How to reuse this workflow

  • Save the ideation, draft, and subject-line prompts as a Notion or text snippet. Each week, swap the audience and theme details and keep the structure. For ready-made versions, see newsletter prompts and email marketing prompts.
  • Maintain a “winning topics” doc — issues with open rates above your baseline. Patterns emerge, and future ideation gets faster.
  • Quarterly, audit unsubscribes by topic. Topics that consistently drive unsubscribes have leaked into the wrong audience.
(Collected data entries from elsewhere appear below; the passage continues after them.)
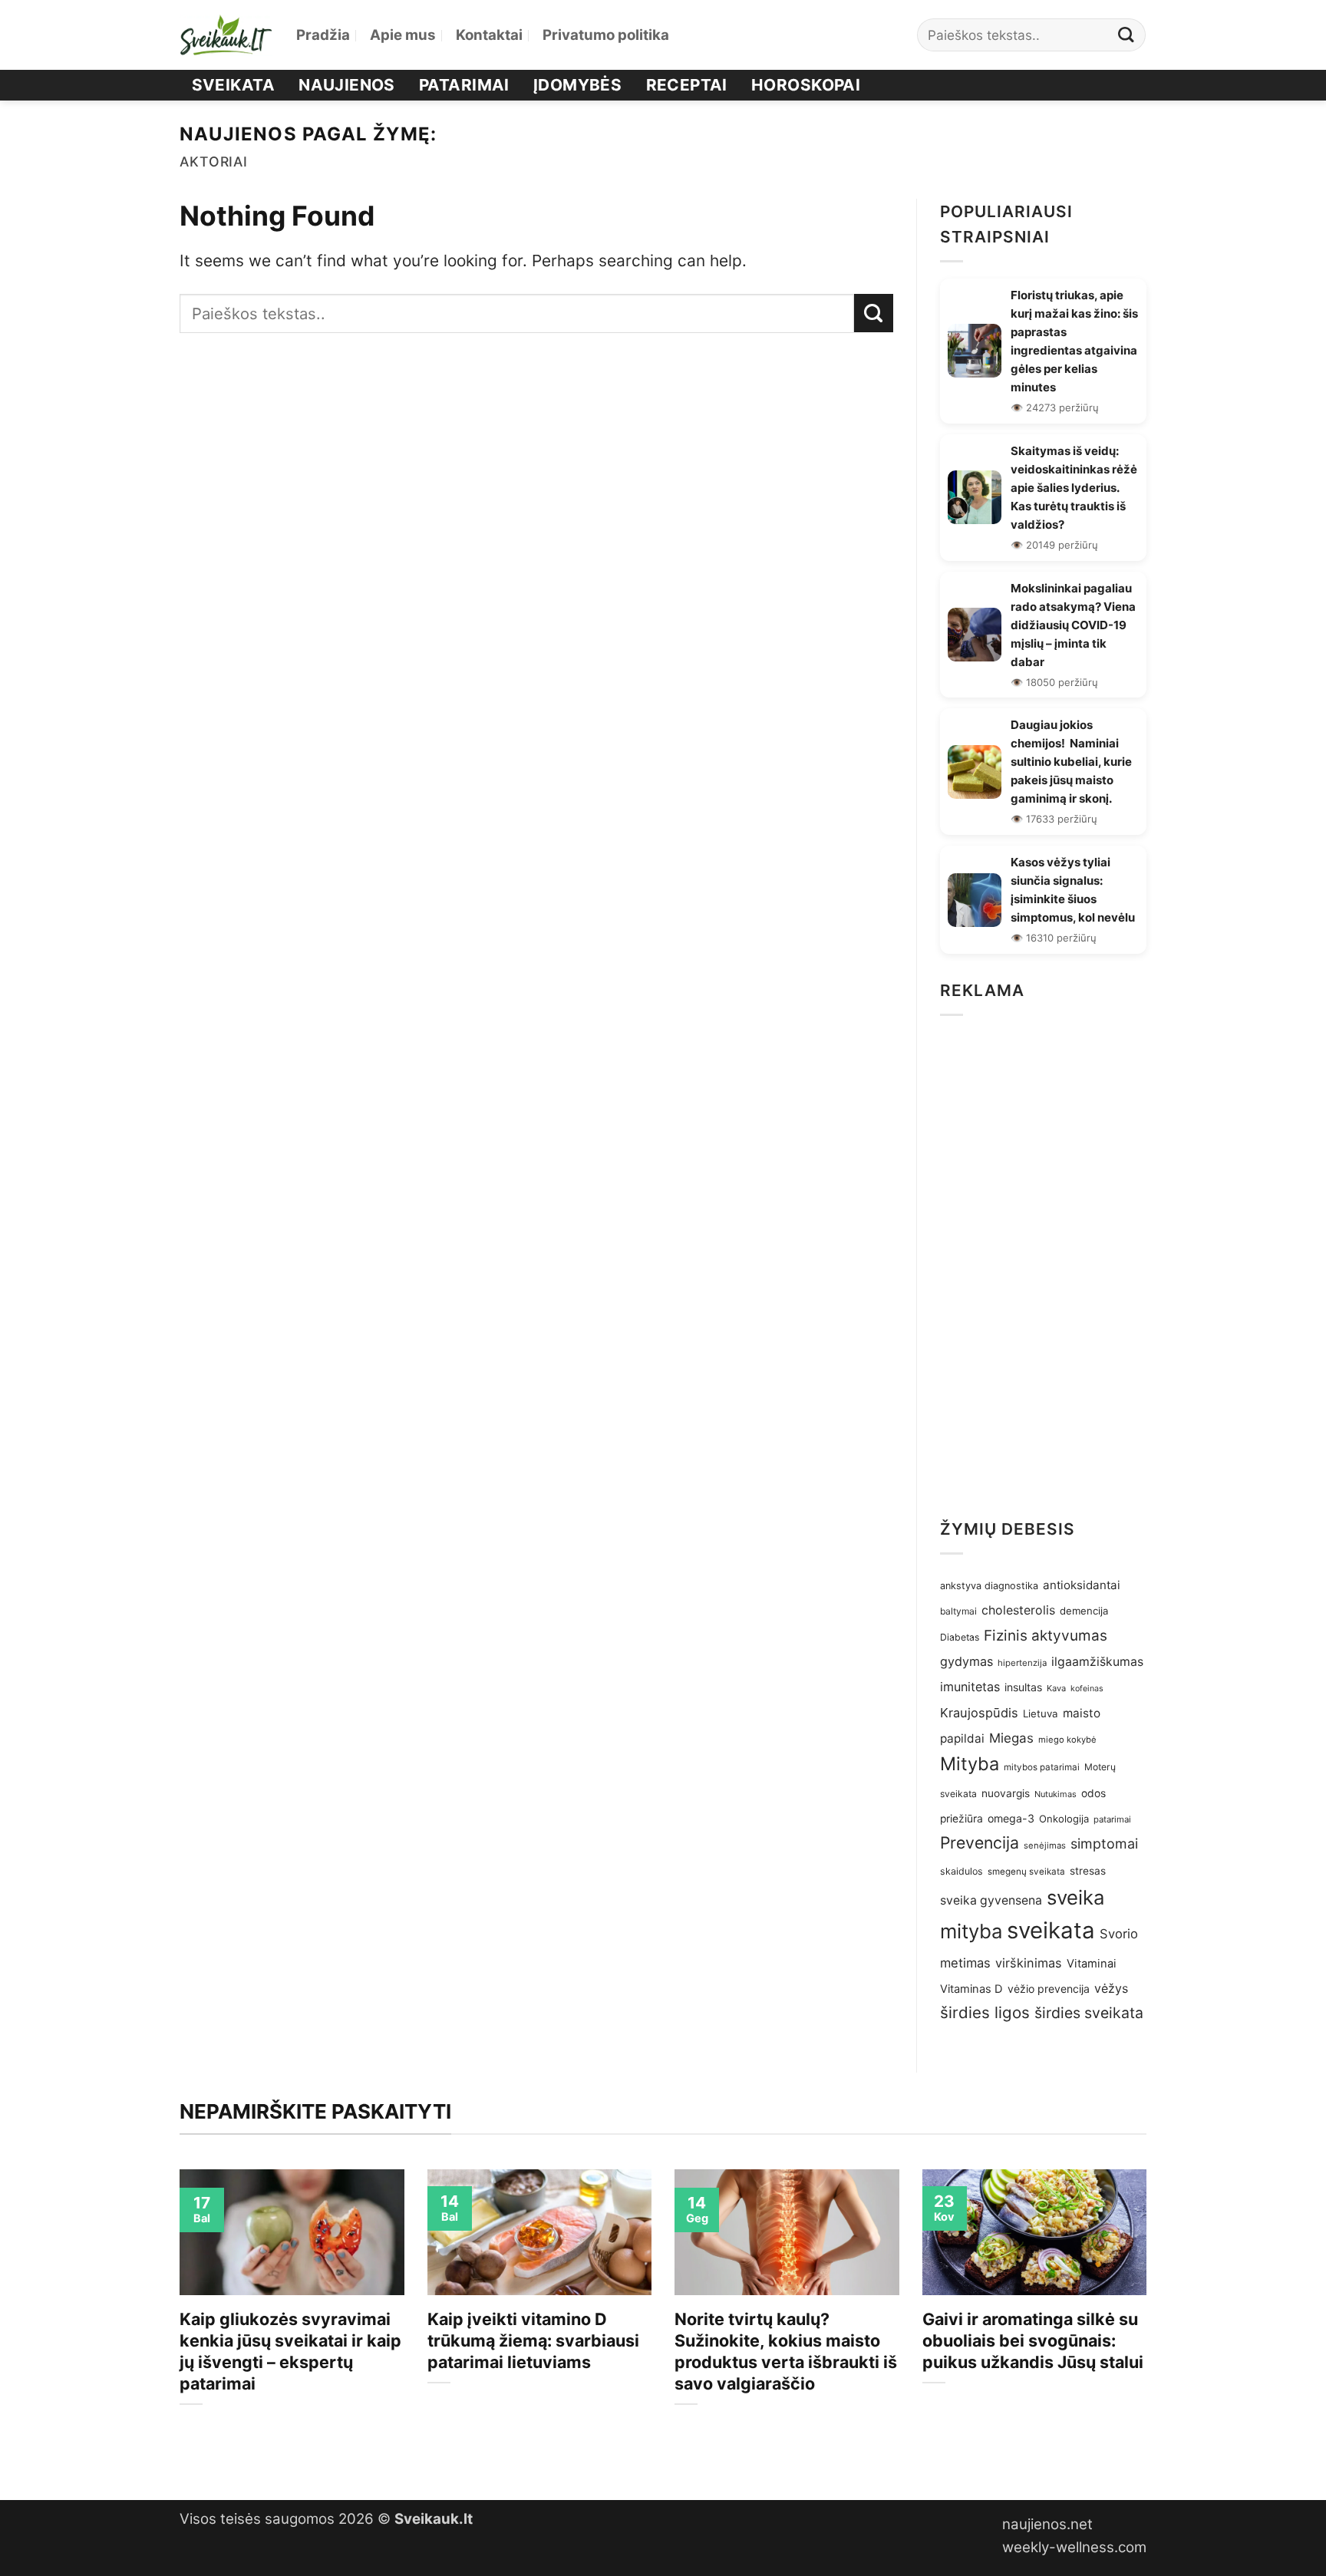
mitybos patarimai (1042, 1767)
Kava (1056, 1688)
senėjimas (1045, 1845)
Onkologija (1064, 1818)
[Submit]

Sending the issue in a second language? Run it through our AI translation self-critique workflow — the region-aware critique catches tone slips that flat translation would silently ship.

Common mistakes

  • Spending 90 minutes on the body and 10 seconds on the subject line. The subject drives opens, the body drives replies; both matter, neither should be an afterthought.
  • No CTA. Readers don’t know what’s next, and a clear ask is what earns the relationship.
  • Not logging what worked. The same writer rediscovers the same insight every six months without a log.
  • Letting AI write the personal note. It smooths the voice into a stranger’s, and unsubscribes follow.
  • Stuffing every issue with five links. Subscribers leave when an issue feels like a digest. One link is enough.
  • Chasing the reported open rate. Apple MPP inflation makes it noisy. Optimize clicks and replies instead.

FAQ

  • Which platform is best for an AI newsletter workflow?: It depends on the feature you need. Kit (formerly ConvertKit) is free to 10,000 subscribers and best for automation; Beehiiv has the strongest analytics and native A/B testing (free to 2,500 subscribers); Substack is the fastest to set up but takes 10% of paid-subscription revenue and has no native subject-line A/B test (all as of June 2026).
  • Which AI model should I draft with?: Claude Sonnet 4.6 matches a pasted voice sample most faithfully, which matters most on the draft step. GPT-5.5 and Gemini 3.1 Pro are both fine for ideation and subject lines. Free tiers of all three handle a 350-word issue.
  • How long should an issue be?: 300–500 words for most niches. Tech-industry newsletters tolerate up to 800. The friction is at the open, not the read.
  • What about images?: One header image, maybe one inline. AI-generated header images are fine; AI-generated stock photos of people are not.
  • Should I trust my open rate?: Not at face value. Apple Mail Privacy Protection inflates reported opens by 15–20+ percentage points (as of 2026), so a 35–40% reported open rate often maps to ~20–28% real human opens. Weight clicks and replies more heavily.